Several scientists had in fact hypothesized that there might be gray matter involvement in early MS, but the technology needed to test their theories did not yet exist. Schutzer’s analysis, which Coyle calls “exquisitely sensitive,” provides the solid physical evidence for the very first time. It includes a finding that nine specific proteins associated with gray matter were far more abundant in patients who had just suffered their first attack than in longer term MS patients or in the healthy controls. “This evidence indicates gray matter may be the critical initial target in MS rather than white matter,” says Coyle. “We may have been looking in the wrong area.”
According to Coyle, that realization presents exciting possibilities. One, she says, is that patients who suffer attacks that appear related to MS could have their cerebrospinal fluid tested quickly. If proteins that point to early MS are found, helpful therapy could begin at once, before the disease can progress further.
Coyle says Schutzer’s findings may also lead one day to more effective treatments for MS with far fewer side effects.
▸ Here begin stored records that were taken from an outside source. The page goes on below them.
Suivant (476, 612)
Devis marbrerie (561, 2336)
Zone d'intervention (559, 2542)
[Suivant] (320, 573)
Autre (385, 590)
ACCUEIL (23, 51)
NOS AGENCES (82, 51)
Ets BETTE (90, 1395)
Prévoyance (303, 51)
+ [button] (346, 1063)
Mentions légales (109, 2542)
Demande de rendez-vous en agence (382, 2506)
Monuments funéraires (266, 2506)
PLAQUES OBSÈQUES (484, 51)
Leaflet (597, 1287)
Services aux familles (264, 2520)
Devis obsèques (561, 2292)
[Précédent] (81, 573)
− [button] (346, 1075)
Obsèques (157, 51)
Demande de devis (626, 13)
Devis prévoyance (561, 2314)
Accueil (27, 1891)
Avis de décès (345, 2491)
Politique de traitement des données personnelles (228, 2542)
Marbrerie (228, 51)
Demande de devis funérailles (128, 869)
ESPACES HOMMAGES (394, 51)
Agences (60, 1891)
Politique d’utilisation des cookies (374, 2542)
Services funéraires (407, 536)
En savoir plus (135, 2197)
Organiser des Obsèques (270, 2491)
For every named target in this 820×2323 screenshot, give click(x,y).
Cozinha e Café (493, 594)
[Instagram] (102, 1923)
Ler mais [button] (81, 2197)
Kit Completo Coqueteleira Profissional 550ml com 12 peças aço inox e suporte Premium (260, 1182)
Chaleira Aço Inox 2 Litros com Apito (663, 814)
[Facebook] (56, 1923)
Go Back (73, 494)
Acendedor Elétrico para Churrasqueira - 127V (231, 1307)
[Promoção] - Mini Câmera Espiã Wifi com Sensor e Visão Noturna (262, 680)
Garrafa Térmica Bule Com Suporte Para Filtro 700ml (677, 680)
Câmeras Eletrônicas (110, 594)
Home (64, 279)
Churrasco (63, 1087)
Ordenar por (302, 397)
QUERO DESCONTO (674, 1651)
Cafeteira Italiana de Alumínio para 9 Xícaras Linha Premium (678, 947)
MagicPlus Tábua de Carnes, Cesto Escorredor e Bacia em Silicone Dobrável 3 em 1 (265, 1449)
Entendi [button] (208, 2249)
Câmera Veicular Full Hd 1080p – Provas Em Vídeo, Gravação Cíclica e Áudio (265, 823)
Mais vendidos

Without specific knowledge of what causes multiple sclerosis, patients now need to take medications that can broadly weaken their immune systems. These drugs slow the body’s destruction of myelin in the brain, but also degrade the immune system’s ability to keep the body healthy in other ways. By suggesting an exciting new direction for MS research, Schutzer and his team may have set the stage for more targeted treatments that attack MS while preserving other important immune functions.
Schutzer sees an even broader future for the work he is now doing. He also has used advanced analysis of cerebrospinal fluid to identify physical markers for neurological ailments that include Lyme disease, in which he has been a world leader in research for many years, as well as chronic fatigue syndrome. He says, “When techniques are refined, more medical conditions are examined, and costs per patient come down, one day there could be a broad panel of tests through which patients and their doctors can get early evidence of a variety of disorders, and use that knowledge to treat them both more quickly and far more effectively than is possible now.”
This research was funded by the National Institutes of Health.